Tonight I will be attending the wake for my friend's father, who died yesterday of stomach cancer. I'm pretty nervous and apprehensive since this will be the first wake I've ever been to and I am not terribly familiar with Japanese Buddhist customs. I don't know what to expect but people here are kind and accommodating so I should quit stressing.
Naturally the recent events combined with the onset of rainy season have gotten me thinking about life and its dreadful impermanence. I've always had a strange relationship with my father - not in the traditional "daddy issues" sense of neglect or abandonment, but more in that I feel extremely protective of him and spend a lot of time worrying about his health and well-being. He is not well, physically or mentally, coming from a very difficult past and dealing with a multitude of minor health problems which add up. It actually tears me apart to think that he will die someday, and I will have done less than I possibly could to maximise our time together.
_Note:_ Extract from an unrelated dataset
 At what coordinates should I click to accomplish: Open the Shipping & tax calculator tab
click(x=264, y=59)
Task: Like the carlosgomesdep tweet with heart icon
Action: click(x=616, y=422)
I feel guilty for every time I have ever disappointed him by making bad choices, guilty whenever I get on a plane headed to Japan, guilty whenever he does me a selfless favor out of the goodness of his heart, guilty to the point of not ever wanting to live far from him ever again because he will miss me and I don't want him to have to deal with the pain of missing someone. He's not a happy person, has never been and may never be, and I feel responsible for making sure he can live vicariously well through my own happiness. I don't think he knows I feel this way about him, and I hope he never finds out because it would cause him great undue stress.
Since I am halfway around the world, I called him this morning with a great lump in my throat and tears in my eyes to tell him I love him. If you love your father, you should tell him. Life is fleeting.